**WORK TO COMPLETE**
Copy, from the data below, every line that has "computer" in it.

Start of INFORMATION SHOWN

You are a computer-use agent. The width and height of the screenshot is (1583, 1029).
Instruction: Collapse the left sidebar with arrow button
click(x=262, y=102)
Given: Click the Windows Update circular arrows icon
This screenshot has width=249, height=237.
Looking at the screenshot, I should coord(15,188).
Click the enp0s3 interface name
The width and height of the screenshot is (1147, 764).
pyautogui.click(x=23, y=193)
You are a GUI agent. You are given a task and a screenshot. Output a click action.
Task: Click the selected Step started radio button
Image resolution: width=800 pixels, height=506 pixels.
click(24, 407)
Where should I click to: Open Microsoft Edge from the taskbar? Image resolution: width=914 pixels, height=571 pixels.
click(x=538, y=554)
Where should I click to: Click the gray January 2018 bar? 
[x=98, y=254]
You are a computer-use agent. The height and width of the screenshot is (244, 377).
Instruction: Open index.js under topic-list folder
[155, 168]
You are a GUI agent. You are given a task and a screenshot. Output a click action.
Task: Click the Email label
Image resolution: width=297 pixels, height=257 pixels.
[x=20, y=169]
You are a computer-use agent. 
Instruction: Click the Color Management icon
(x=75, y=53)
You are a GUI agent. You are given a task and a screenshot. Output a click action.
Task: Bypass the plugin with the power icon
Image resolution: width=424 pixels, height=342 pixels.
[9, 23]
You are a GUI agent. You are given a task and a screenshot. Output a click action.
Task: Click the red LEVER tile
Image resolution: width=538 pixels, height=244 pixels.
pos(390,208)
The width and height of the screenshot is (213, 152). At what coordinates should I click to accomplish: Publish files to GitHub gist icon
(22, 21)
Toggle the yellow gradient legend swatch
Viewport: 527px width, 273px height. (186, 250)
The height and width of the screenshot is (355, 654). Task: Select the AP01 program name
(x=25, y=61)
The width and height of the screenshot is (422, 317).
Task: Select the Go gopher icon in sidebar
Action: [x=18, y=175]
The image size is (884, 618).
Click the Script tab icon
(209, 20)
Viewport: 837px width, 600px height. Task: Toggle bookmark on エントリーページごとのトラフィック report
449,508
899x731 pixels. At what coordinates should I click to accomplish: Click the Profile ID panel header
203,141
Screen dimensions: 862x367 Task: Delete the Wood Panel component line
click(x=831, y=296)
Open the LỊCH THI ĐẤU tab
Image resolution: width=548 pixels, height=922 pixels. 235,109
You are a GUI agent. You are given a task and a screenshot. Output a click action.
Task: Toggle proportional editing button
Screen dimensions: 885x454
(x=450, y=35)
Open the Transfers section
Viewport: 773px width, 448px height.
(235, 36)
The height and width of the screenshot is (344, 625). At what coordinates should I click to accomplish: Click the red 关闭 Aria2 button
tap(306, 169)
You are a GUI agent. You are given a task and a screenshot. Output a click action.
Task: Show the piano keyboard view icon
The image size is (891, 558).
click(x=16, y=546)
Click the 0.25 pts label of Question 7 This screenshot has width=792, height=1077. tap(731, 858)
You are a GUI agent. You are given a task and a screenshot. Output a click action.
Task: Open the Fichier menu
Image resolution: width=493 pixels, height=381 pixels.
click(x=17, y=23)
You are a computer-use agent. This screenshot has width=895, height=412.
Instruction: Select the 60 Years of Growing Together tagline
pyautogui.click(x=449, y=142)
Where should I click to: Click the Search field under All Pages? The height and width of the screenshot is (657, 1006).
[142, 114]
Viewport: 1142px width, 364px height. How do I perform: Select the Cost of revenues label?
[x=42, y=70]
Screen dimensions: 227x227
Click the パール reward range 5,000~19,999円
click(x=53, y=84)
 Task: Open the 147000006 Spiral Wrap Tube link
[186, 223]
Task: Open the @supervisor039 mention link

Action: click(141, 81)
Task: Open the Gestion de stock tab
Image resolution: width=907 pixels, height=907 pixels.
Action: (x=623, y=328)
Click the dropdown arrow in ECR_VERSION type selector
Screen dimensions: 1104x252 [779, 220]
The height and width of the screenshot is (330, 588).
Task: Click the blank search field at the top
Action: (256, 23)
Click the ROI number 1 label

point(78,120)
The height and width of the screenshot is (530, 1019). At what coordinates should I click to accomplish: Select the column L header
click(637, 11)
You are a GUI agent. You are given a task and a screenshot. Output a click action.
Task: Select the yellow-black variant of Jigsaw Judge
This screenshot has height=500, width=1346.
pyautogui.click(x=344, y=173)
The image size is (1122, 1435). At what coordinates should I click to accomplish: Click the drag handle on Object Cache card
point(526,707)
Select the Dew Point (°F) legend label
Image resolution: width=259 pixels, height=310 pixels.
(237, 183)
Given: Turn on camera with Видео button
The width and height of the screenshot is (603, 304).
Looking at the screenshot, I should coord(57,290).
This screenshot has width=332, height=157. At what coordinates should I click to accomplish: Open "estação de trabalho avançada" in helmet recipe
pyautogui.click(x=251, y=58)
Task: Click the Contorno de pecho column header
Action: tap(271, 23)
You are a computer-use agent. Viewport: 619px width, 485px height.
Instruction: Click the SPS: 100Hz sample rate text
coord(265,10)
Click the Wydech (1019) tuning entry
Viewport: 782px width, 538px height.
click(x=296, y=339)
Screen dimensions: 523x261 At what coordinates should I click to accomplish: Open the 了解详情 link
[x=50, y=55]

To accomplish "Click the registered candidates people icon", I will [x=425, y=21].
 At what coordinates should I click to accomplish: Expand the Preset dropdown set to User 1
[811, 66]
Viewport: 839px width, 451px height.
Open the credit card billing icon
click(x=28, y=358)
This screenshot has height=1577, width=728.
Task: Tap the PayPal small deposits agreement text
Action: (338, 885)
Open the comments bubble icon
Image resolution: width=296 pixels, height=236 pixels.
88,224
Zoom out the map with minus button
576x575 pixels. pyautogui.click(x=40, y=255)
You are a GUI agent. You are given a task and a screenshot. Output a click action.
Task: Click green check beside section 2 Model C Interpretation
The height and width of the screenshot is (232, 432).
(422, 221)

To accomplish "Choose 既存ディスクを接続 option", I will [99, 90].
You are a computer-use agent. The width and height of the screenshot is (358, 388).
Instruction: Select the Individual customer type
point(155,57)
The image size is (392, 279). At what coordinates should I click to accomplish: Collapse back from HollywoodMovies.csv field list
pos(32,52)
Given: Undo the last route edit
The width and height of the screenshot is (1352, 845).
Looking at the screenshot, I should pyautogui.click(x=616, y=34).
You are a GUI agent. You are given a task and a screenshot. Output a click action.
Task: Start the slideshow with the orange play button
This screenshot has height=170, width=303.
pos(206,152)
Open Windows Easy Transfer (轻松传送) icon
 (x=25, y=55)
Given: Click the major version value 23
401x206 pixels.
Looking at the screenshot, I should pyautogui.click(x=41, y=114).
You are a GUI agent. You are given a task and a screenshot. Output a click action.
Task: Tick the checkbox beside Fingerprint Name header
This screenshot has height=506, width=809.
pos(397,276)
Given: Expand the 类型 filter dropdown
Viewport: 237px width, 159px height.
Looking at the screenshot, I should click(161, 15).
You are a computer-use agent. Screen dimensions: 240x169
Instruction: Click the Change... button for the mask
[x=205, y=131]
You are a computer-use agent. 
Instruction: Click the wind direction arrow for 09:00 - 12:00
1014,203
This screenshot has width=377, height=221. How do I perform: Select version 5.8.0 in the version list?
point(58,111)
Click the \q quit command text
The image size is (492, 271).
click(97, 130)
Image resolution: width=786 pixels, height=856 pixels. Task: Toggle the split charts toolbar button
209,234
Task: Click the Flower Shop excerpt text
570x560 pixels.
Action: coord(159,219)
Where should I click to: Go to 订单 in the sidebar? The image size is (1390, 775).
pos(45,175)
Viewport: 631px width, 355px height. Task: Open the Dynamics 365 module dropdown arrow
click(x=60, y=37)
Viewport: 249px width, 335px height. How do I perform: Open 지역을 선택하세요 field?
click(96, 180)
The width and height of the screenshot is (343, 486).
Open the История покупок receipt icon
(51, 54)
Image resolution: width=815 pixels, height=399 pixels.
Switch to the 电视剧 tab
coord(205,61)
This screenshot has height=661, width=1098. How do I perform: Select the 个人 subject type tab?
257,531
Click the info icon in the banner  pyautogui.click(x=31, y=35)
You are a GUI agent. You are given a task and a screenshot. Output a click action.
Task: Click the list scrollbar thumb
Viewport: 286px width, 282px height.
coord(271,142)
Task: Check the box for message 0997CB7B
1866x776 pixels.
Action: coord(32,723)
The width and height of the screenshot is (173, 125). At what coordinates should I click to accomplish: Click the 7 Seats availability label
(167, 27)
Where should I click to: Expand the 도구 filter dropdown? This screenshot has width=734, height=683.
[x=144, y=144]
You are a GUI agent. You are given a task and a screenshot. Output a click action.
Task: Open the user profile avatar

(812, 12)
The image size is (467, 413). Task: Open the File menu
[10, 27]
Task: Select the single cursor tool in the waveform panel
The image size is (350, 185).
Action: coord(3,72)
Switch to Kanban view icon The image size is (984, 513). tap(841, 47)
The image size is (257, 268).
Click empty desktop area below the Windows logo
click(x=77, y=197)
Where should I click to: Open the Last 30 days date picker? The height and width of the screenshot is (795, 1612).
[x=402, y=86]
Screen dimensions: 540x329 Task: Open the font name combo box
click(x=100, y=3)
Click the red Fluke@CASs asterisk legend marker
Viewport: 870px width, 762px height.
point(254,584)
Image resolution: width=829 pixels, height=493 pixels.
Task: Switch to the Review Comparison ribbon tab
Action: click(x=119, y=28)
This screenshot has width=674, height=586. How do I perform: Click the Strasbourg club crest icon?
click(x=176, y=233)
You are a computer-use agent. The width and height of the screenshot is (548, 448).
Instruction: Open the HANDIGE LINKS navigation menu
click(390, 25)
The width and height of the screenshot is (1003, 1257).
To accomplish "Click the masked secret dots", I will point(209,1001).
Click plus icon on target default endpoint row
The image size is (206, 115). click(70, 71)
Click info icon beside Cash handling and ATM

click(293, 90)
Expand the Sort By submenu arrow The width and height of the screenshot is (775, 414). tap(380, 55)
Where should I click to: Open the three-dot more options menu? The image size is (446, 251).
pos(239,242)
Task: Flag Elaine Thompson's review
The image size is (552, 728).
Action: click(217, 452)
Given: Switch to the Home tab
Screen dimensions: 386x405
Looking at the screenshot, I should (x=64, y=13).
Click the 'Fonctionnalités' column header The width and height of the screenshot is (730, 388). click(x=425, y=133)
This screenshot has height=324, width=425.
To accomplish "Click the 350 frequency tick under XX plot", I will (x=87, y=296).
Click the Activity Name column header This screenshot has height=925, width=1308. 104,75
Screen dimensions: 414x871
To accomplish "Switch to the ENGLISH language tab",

End of INFORMATION SHOWN

**YOUR SOLUTION**
You are a computer-use agent. The width and height of the screenshot is (1583, 1029).
You are a computer-use agent. The height and width of the screenshot is (244, 377).
You are a computer-use agent. 
You are a computer-use agent. This screenshot has width=895, height=412.
You are a computer-use agent. Viewport: 619px width, 485px height.
You are a computer-use agent. The width and height of the screenshot is (358, 388).
You are a computer-use agent. Screen dimensions: 240x169
You are a computer-use agent. 
You are a computer-use agent. The width and height of the screenshot is (548, 448).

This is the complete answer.